Return to Start: Slowly return to the starting position by bending your elbows and bringing the attachment back up to the starting position.
Repetitions:
Perform 10-15 repetitions for 3-4 sets, depending on your fitness goals.
Tips for Proper Form
Control the Movement:
Avoid using momentum. Focus on a slow, controlled movement, particularly when returning to the starting position.
Maintain Elbow Position:
Keep your elbows fixed at your sides. Do not let them flare out or move forward.
Core Engagement:
Engage your core muscles to maintain a stable and upright torso.
Breathing:
Exhale as you push down and extend your arms. Inhale as you return to the starting position.
Avoid Locking Elbows:
Do not lock your elbows at the bottom of the movement to prevent joint strain.
Variations of Tricep Cable Pushdowns
Rope Pushdowns:
Using a rope attachment allows for a greater range of motion and better tricep engagement at the bottom of the movement. You can slightly flare out your hands at the end of the movement for added contraction.
V-Bar Pushdowns:
The V-bar attachment provides a different grip angle, which can reduce wrist strain and provide a strong contraction.
Reverse Grip Pushdowns:
Perform the exercise with an underhand (supinated) grip. This variation targets the medial head of the triceps more intensely.
Single-Arm Pushdowns:
Use a single handle attachment to perform the exercise one arm at a time. This helps in correcting imbalances between the arms.

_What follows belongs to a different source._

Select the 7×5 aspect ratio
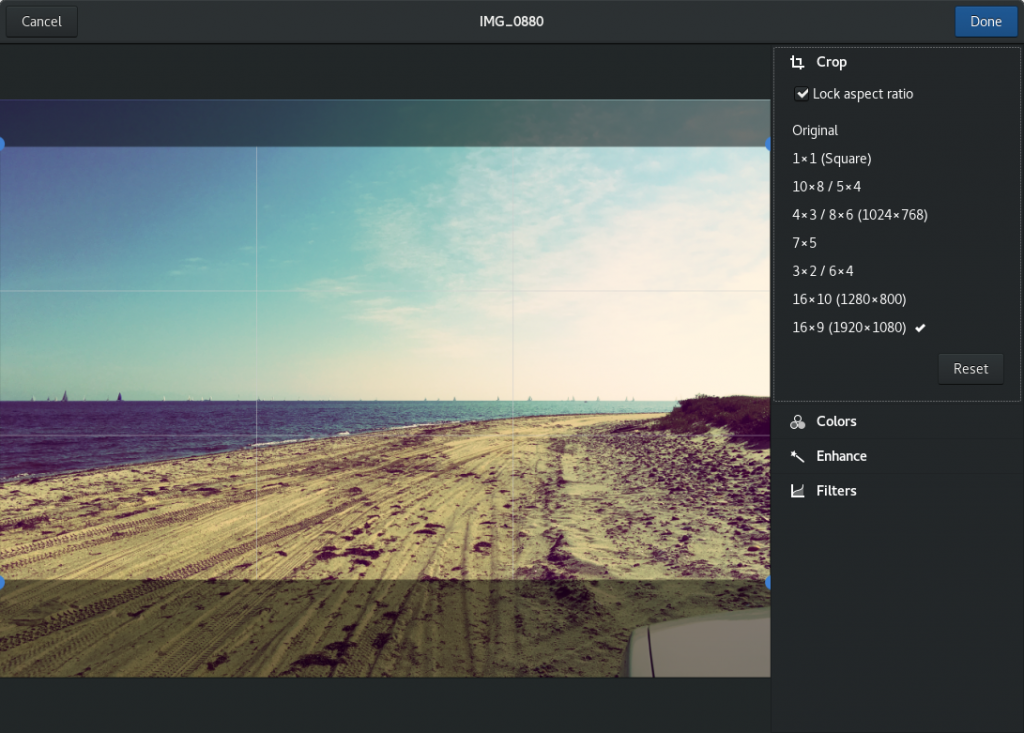This screenshot has width=1024, height=733. [804, 243]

Integrating Tricep Cable Pushdowns into Your Routine
Warm-Up: Start with a proper warm-up to prepare your muscles and joints.

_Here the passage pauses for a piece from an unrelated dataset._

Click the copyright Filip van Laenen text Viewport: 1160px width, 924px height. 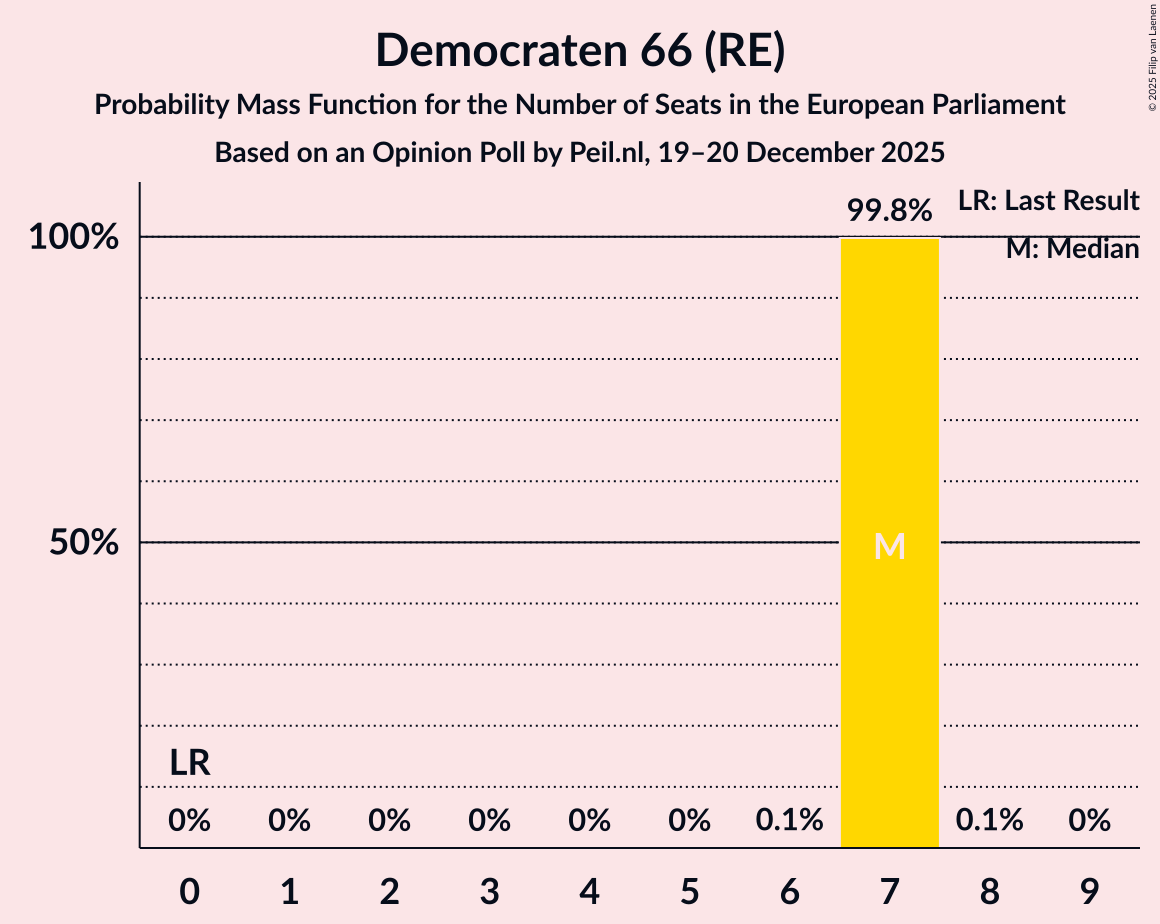pos(1151,58)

Combination with Other Exercises: Pair with bicep exercises for supersets or include in a broader arm workout routine.
Progressive Overload: Gradually increase the weight to continue challenging your muscles and promoting growth.
Frequency: Incorporate tricep pushdowns 1-2 times per week, depending on your overall workout split.

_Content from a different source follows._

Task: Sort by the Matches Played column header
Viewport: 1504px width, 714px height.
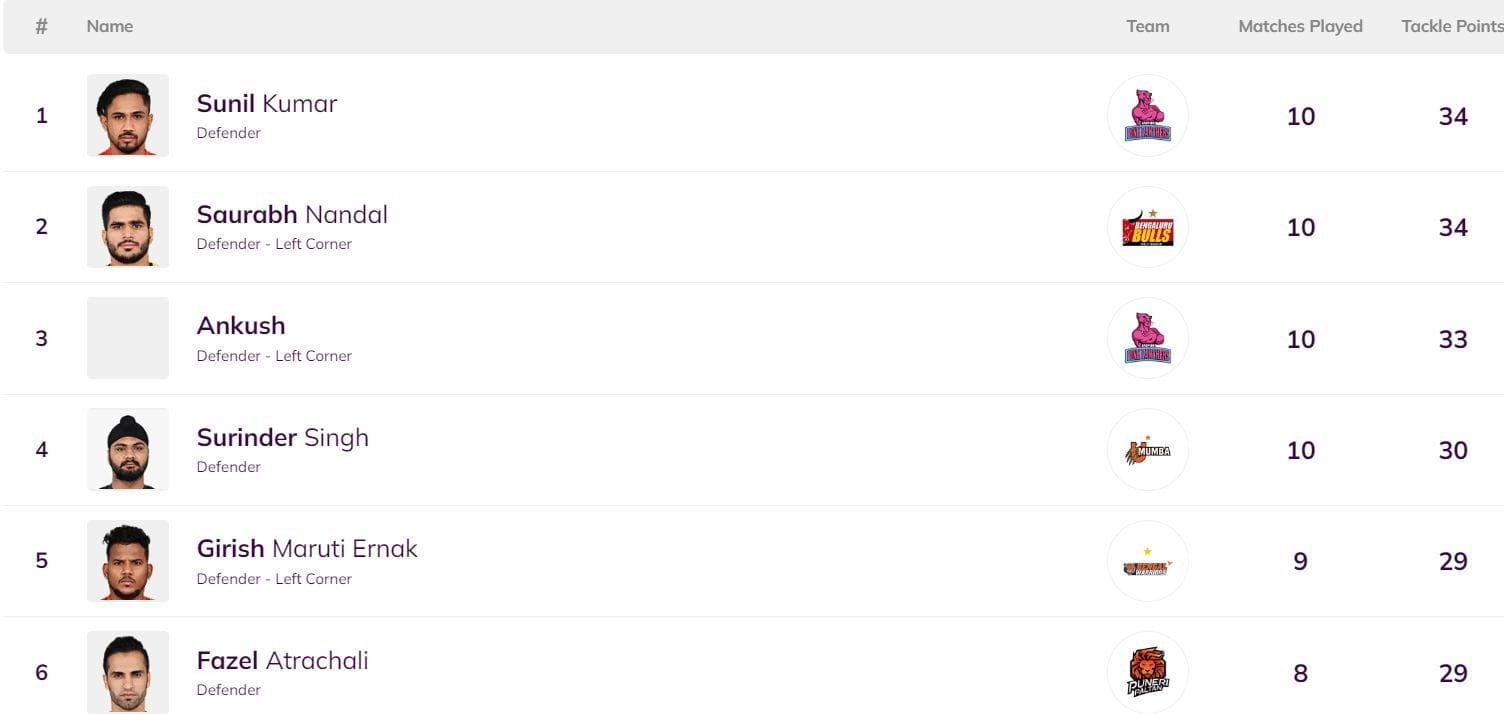Action: [1300, 27]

Sample Tricep Workout Routine with Pushdowns
Tricep Cable Pushdowns (Rope): 3 sets of 12-15 reps
Overhead Tricep Extension (Dumbbell or Cable): 3 sets of 10-12 reps
Tricep Dips: 3 sets of 10-12 reps
Close-Grip Bench Press: 3 sets of 8-10 reps
Tricep cable pushdowns are an effective exercise for building strong, well-defined triceps. By focusing on proper form and incorporating variations, you can maximize the benefits and achieve better arm development.